MyRAs will be Roth-type savings accounts available to individuals who have annual income of less than $129,000 and married couples with less than $191,000. MyRA is designed for those who do not have access to employer-sponsored retirement plans, but may also be used by individuals who wish to supplement their current plan.
Participation in myRAs will be completely voluntary, both on the part of employers and employees. Once the accounts become available, employees of participating employers will sign up for a myRA online. The program will require a minimum $25 opening deposit that will be funded through automatic payroll direct deposit. Employees may elect to have a portion of their paycheck—as little as $5 per pay period—directly deposited into their myRA. There are no fees for the account and contributions can be withdrawn tax-free at any time.
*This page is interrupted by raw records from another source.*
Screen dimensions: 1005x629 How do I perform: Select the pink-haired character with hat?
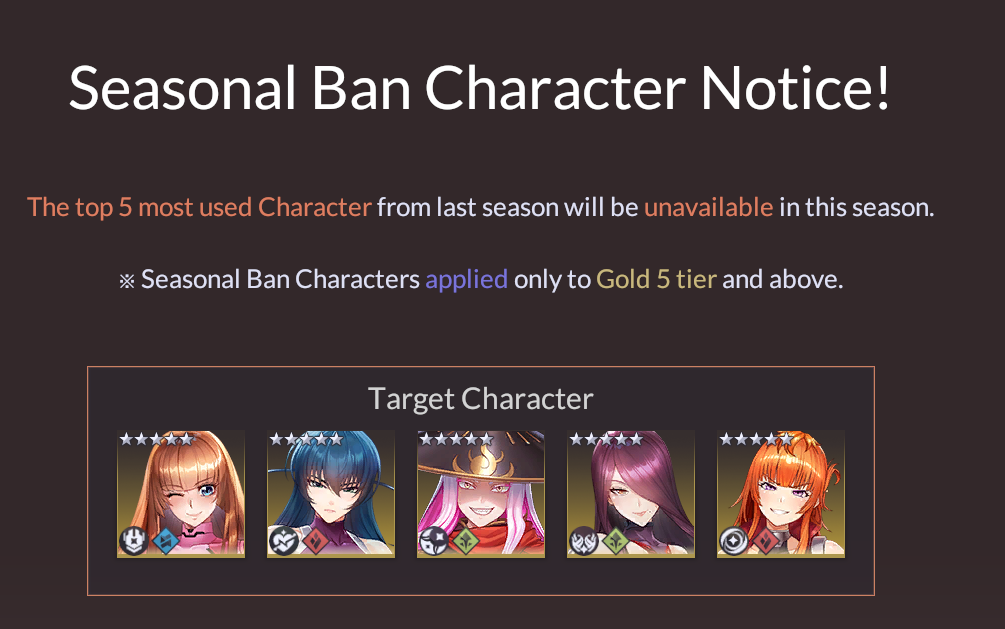click(481, 494)
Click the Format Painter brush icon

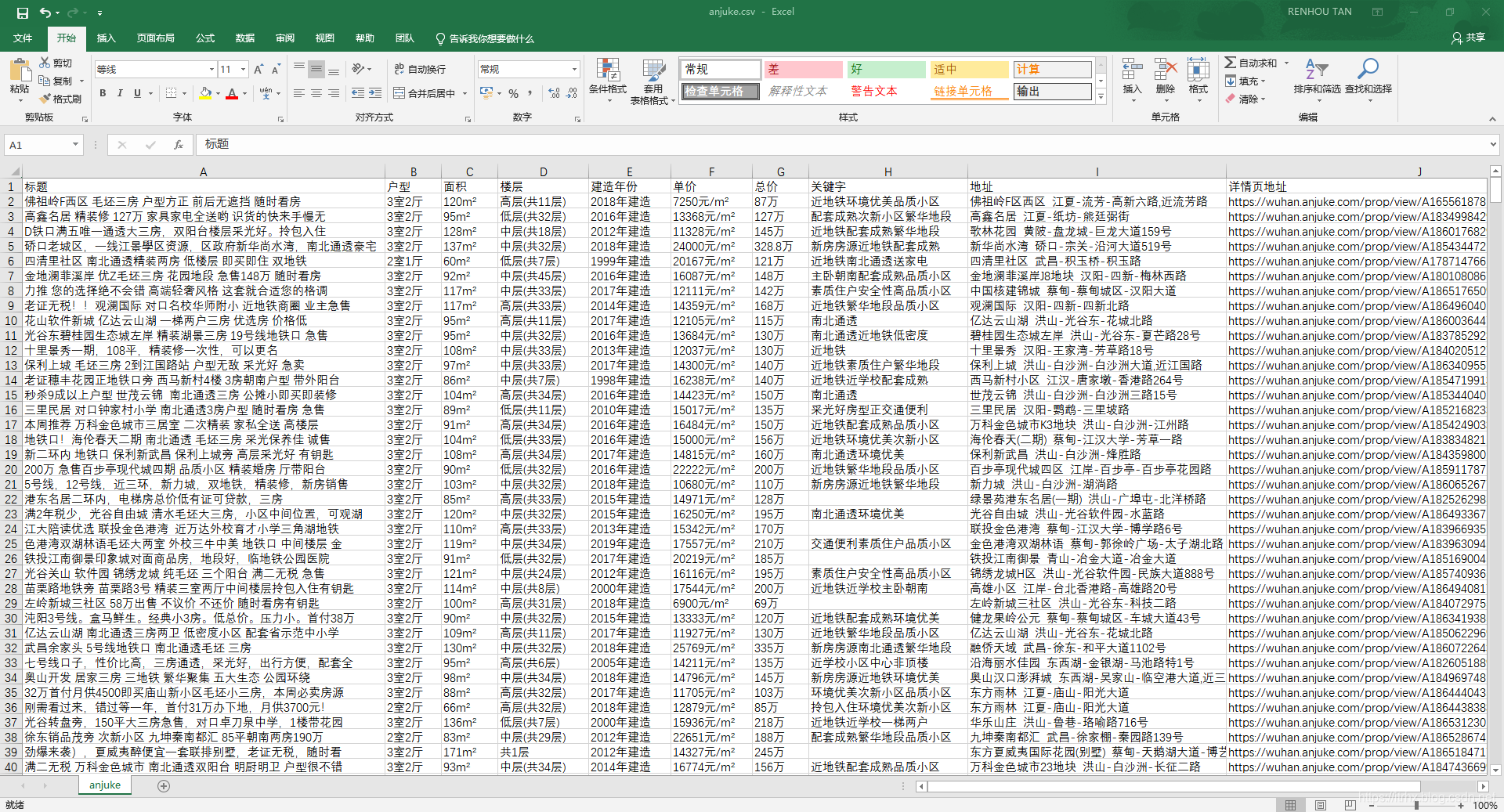point(45,99)

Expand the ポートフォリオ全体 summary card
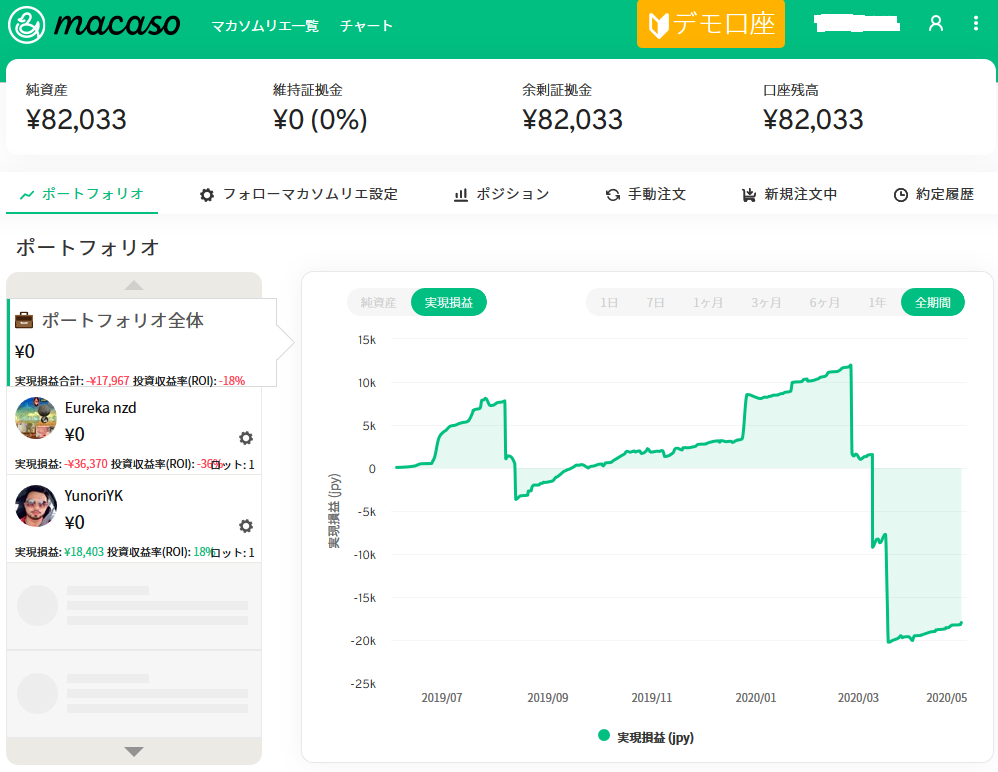[x=140, y=342]
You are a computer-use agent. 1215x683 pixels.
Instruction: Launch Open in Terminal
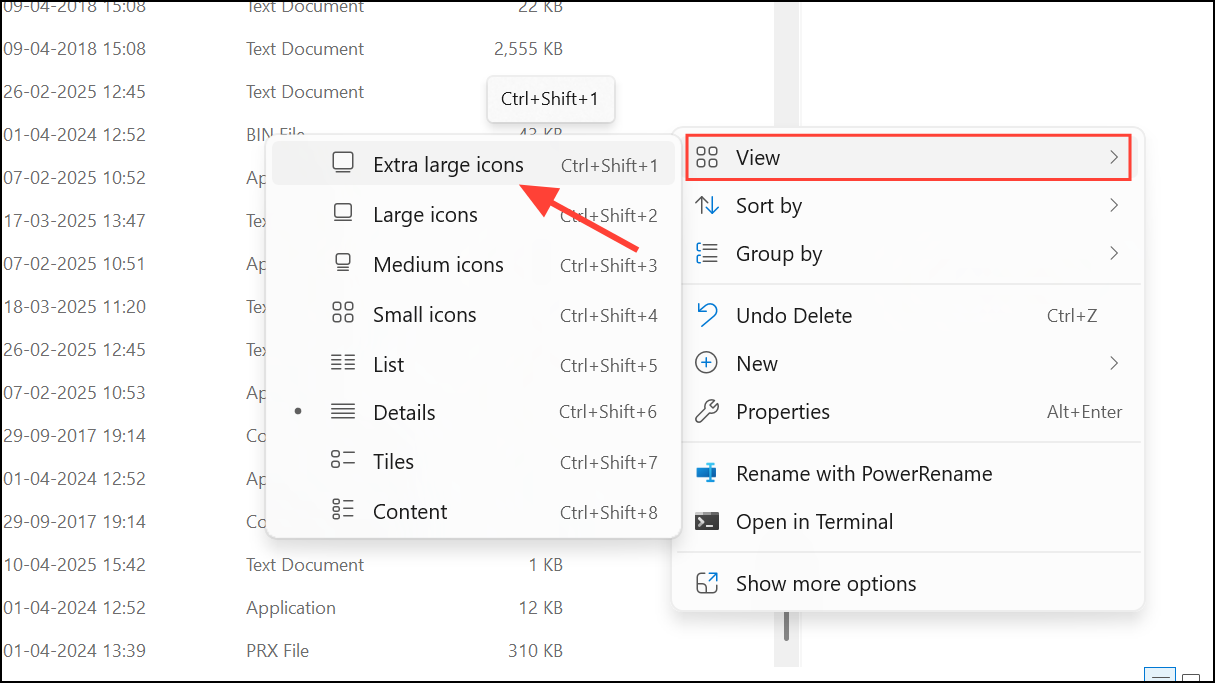tap(815, 521)
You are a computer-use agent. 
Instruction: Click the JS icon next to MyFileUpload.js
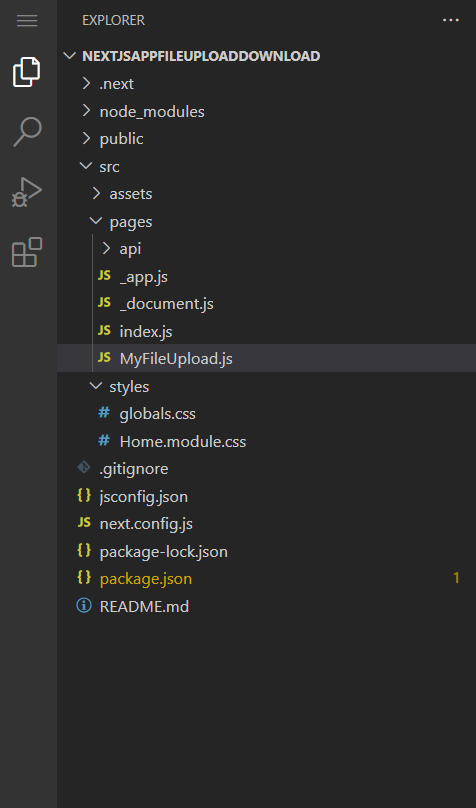tap(105, 358)
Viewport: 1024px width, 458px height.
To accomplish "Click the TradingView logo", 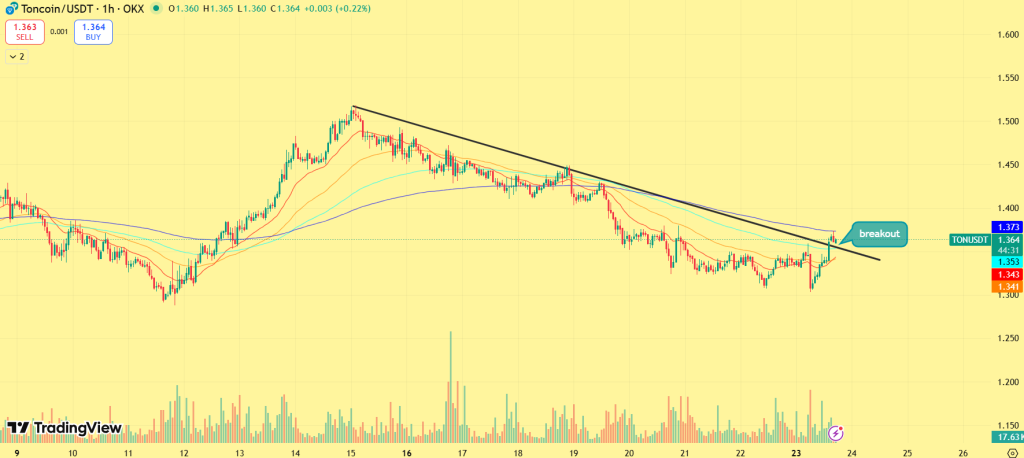I will [x=64, y=428].
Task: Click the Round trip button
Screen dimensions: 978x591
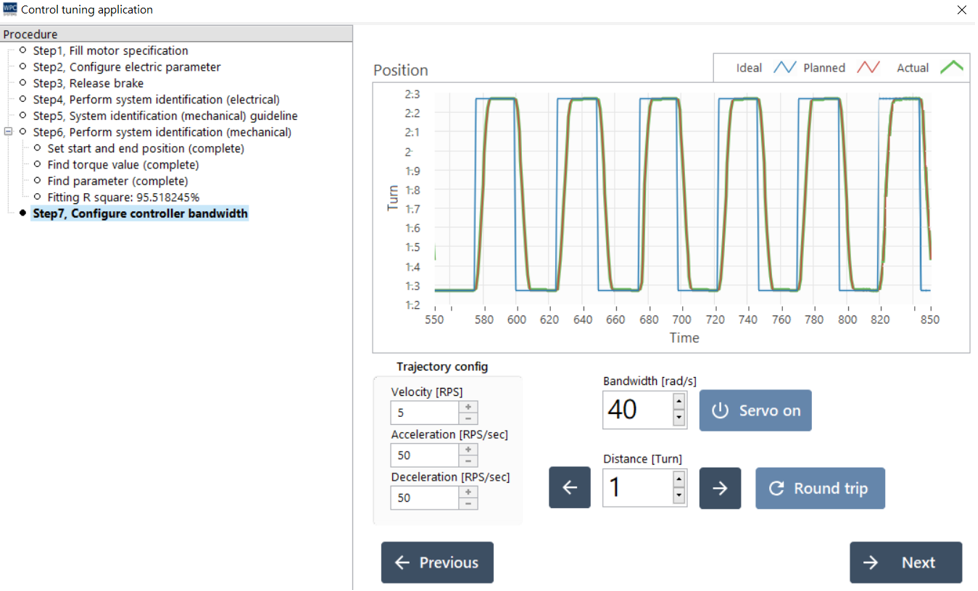Action: tap(820, 488)
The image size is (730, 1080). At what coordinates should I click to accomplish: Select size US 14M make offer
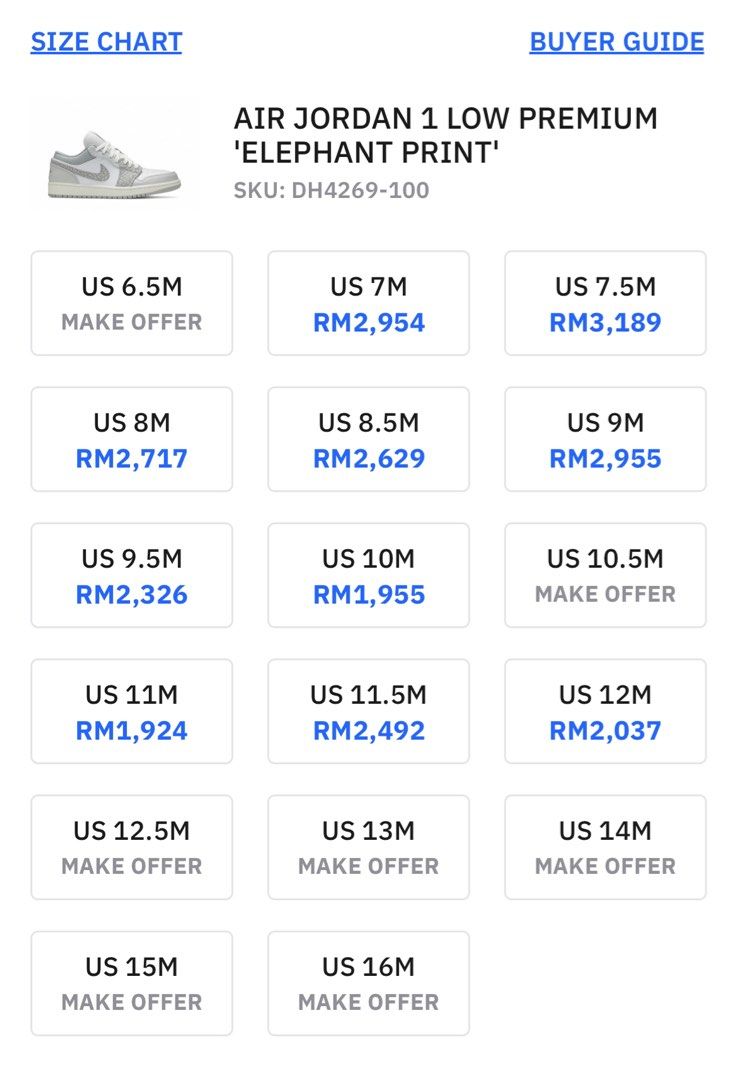point(605,847)
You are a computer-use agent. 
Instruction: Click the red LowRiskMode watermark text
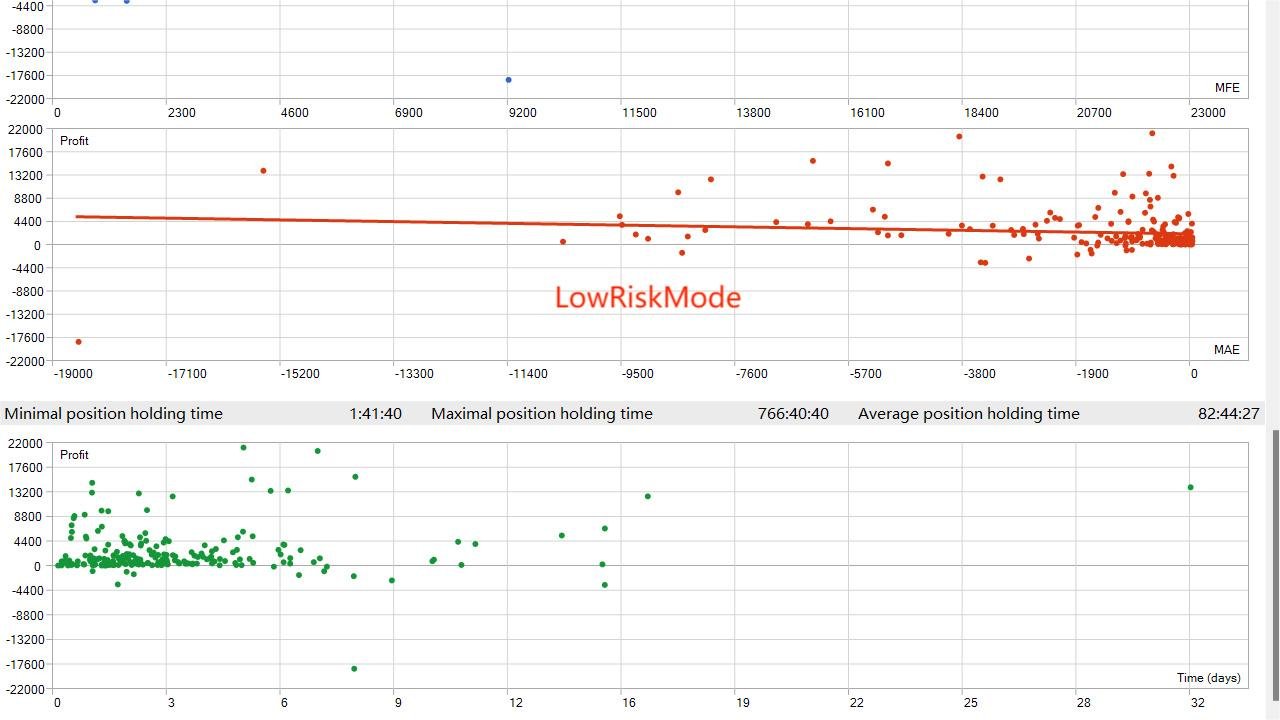click(647, 298)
The accounts will earn interest at the same variable rate as the Government Securities Investment Fund for the federal Thrift Savings Plan, and will be backed by the full faith and credit of the U.S. Treasury Department. Participants can at any time voluntarily roll over myRA assets to private-sector retirement accounts, like Roth IRAs. After 30 years or once the balance in a MyRA reaches $15,000, whichever comes first, the balance will be rolled over to a private-sector account.
Individuals who have multiple jobs may contribute to a myRA through more than one employer, and if changing jobs, they can continue adding to the same myRA by setting up deposits with a new employer.
Employer contributions to myRAs are not permitted. An employer’s only role other than distributing myRA information to employees is to facilitate the direct deposits and to send them to the employees’ myRAs.
The Obama administration expects that myRAs will be widely available in 2015, but they will initially be offered through a pilot program by the end of 2014.
As with any new program, much work remains to be done. The Treasury Department has announced that the myRA program will be run by a private-sector money management firm chosen through a competitive bidding process that is expected to begin shortly. However, other than announcing that they will finalize rollover procedures when the myRA program is launched later this year, the Treasury has provided no other details about the program, such as how employers can choose to participate in the program.
The move to create this program reflects the Obama administration’s belief that retirement savings tax incentives are skewed to benefit the wealthy and should be more focused on lower- and middle-class taxpayers. Obama also used his State of the Union address to again call on Congress to pass his automatic IRA proposal, and in a follow-up press release highlighted the fact that half of all American workers do not have access to employer-sponsored retirement plans. Obama reiterated the administration’s earlier calls to restrict tax benefits for retirement savings of certain higher-income households. Obama indicated he will include many of these same proposals in his fiscal year 2015 revenue proposal.